Ela encarou o próprio reflexo no espelho do banheiro, enquanto penteava o cabelo, perguntando-se o que seria daquela garota magrela e desajeitada dali a algum tempo.

Quando finalmente voltaria para casa?

Ela percebeu rapidamente que não havia tocado nesse assunto com ninguém, nem mesmo com seus pais. Se eles haviam dito alguma coisa, Adélia esquecera-se rapidamente. Nem mesmo Adam havia entrado em detalhes com ela.

Adam.

Um calafrio percorreu sua espinha ao lembrar-se da tarde em que ele a atacou. Havia sido a última vez em que se viram, ou pelo menos ela esperava que fosse. Tanta coisa havia acontecido naquele meio tempo que Adélia mal havia conseguido processar direito sobre o que o levara a agir de tal maneira. Ela encarou seu braço ainda machucado por causa dele, sentindo seu peito doer. Embora fosse um tanto difícil, Adélia não se culpava pela explosão de Adam. Ela não podia se culpar pelo fato de achá-lo louco.

A breve lembrança de Adam invadindo seu quarto e a arrastando até o jardim para tomar chá à fez estremecer. Cada detalhe daquele encontro estava vivido em sua mente, surpreendendo-a.

Queria a todo custo esquecer-se de tudo aquilo por um momento, desejando focar apenas em sua possível amizade com Rafael. Mas a voz e o toque insistentes de Adam a perseguiam, fazendo-a querer tomar outro banho e se livrar de toda aquela sujeira.  

Sua voz continuava a sussurrar em seus ouvidos, exigindo saber coisas que Adélia não sabia - de certa forma. O que ele queria saber, afinal? Agora ela quase tinha certeza de que estava tão bêbado ao ponto de deixar ambos confusos.

Ela passou os dedos pelas manchas arroxeadas em seu braço, analisando-as meticulosamente. Sentia raiva delas e de seu autor. Se não fosse tão curiosa, poderia ter evitado tudo aquilo. Não deveria ter respondido nenhuma de suas perguntas ou sequer falado com ele… Argh!

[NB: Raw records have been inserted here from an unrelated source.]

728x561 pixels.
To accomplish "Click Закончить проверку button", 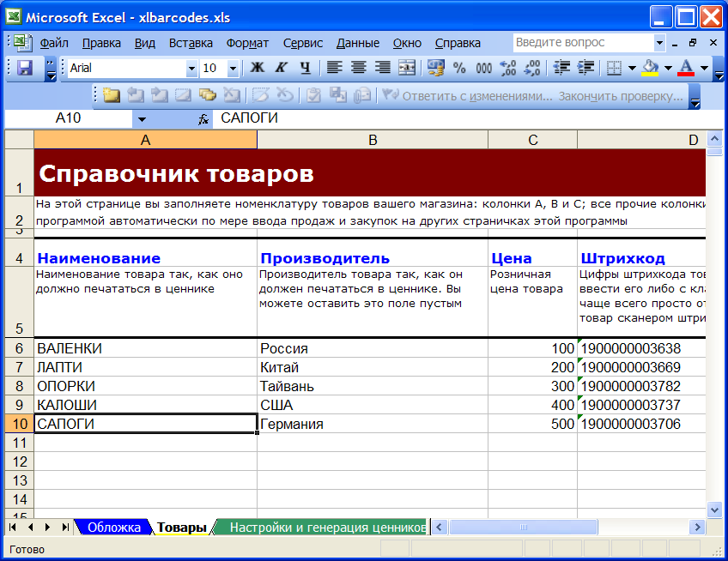I will coord(620,96).
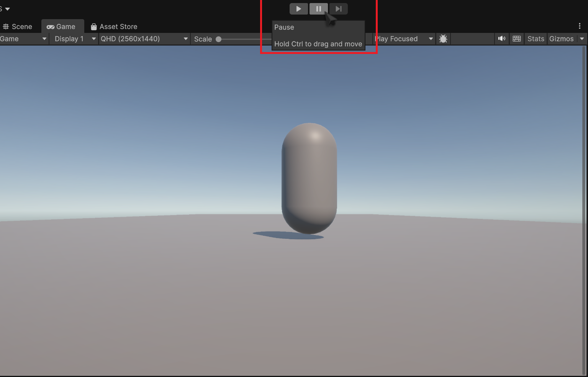Open the Display 1 dropdown
Image resolution: width=588 pixels, height=377 pixels.
click(x=73, y=38)
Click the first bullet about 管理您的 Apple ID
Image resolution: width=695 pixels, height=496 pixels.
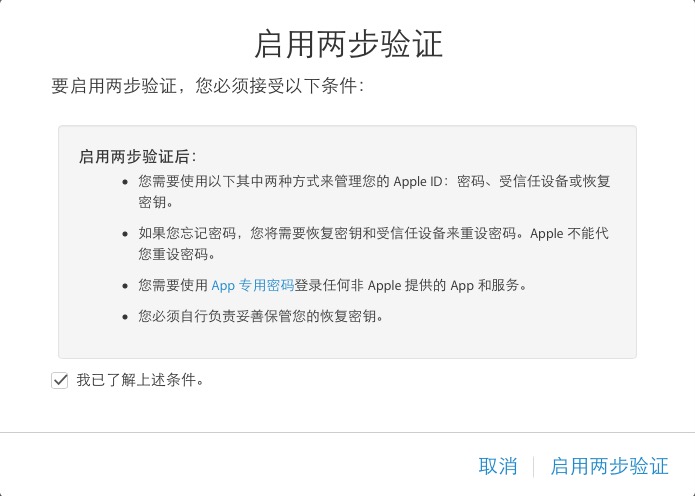374,191

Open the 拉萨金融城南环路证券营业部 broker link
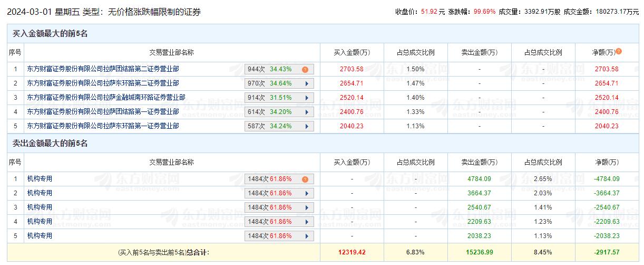106,98
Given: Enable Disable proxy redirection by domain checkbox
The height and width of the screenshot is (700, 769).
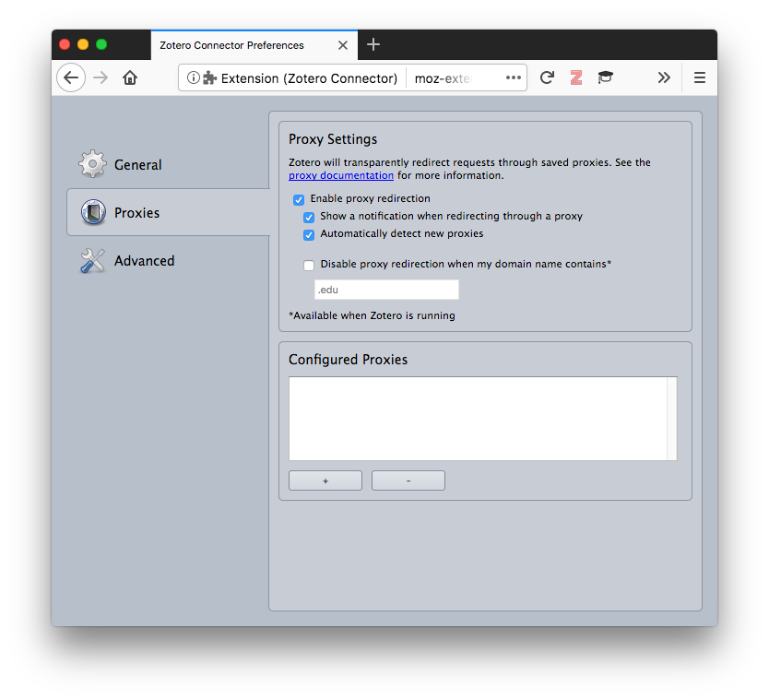Looking at the screenshot, I should click(x=309, y=265).
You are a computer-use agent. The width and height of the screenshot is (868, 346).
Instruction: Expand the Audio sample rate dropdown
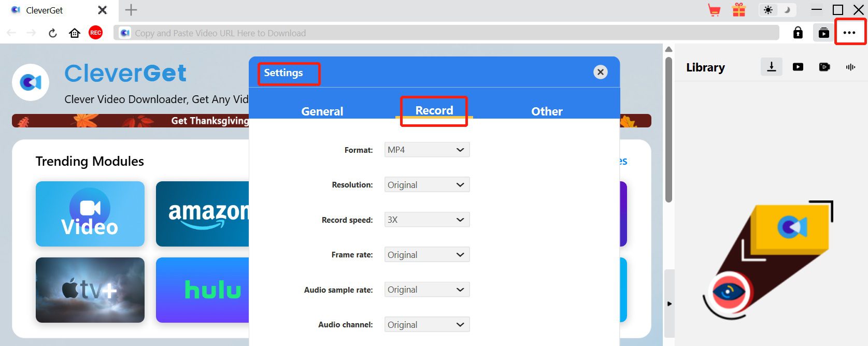(426, 290)
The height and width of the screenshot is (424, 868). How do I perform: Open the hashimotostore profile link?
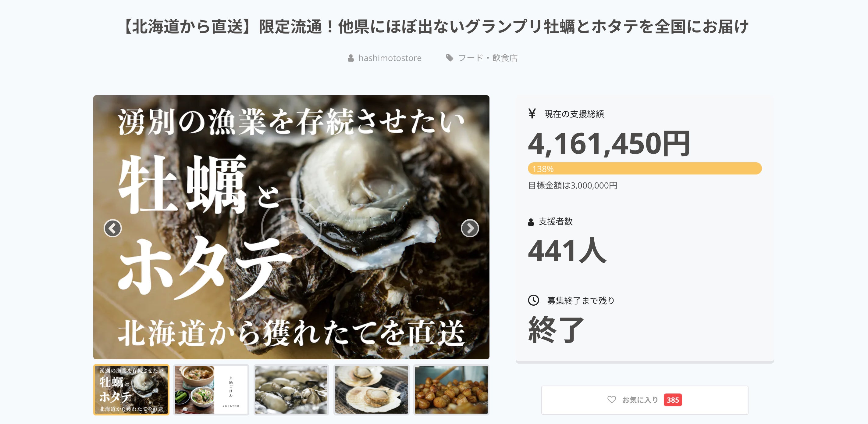pyautogui.click(x=390, y=58)
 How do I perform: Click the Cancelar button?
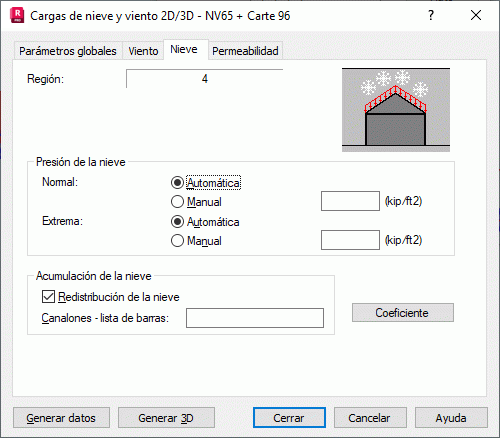[370, 418]
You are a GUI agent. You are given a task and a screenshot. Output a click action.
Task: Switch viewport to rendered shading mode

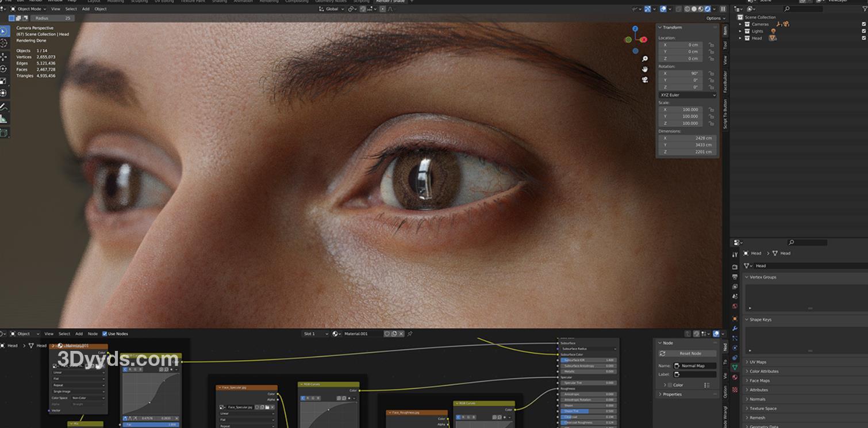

Aquilo tudo era besteira. Adélia sabia que nada do que fizesse teria impedido Adam de ser monstruoso àquele ponto.

Um nó em sua garganta a sufocou, enquanto lembrava-se de mostrar um pouco de esperança ao lhe fazer perguntas. Queria saber o que aquilo tudo significava, queria saber sobre a maldição.

Ela fez um esforço para se lembrar do que ele havia respondido quando perguntara sobre a maldição. Ao contrário de Rafael, Adam não teve esforço algum ao respondê-la.

Talvez porque não seja culpa dele.

Aquele pensamento a deprimiu. Não havia nada de ruim ao alcance de sua vista que não fosse culpa dele. Como ela podia pensar assim, então? Se era tão inconveniente o fato de Adam não ser culpado?

Vagamente como uma brisa, a lembrança daquela conversa surgiu diante de seus olhos, trazendo consigo um arrepio que eriçou até os fios de sua cabeça.

Foi a mãe dele, Adam dissera, sabe, que o amaldiçoou.

A mãe dele… Jeniffer?

A coincidência daquele fato quase fez com que Adélia caísse dura no chão. Um misto de surpresa e pânico a invadiu.

Parecia-lhe pouco improvável que Adam e Jeniffer tivessem algum tipo de contato, levando em conta o fato de que a mesma escondia-se até do próprio filho. Será que ela sabia que Adam havia feito tal revelação para Adélia?

Aquilo fez seu coração disparar. Se Jeniffer soubesse, porque contaria para Adélia que ela era a mãe de Rafael?

De certa forma, aquilo a incriminaria. Talvez Jeniffer não soubesse que Adam havia confessado aquilo para ela, ou talvez… E se Adam estivesse mentindo?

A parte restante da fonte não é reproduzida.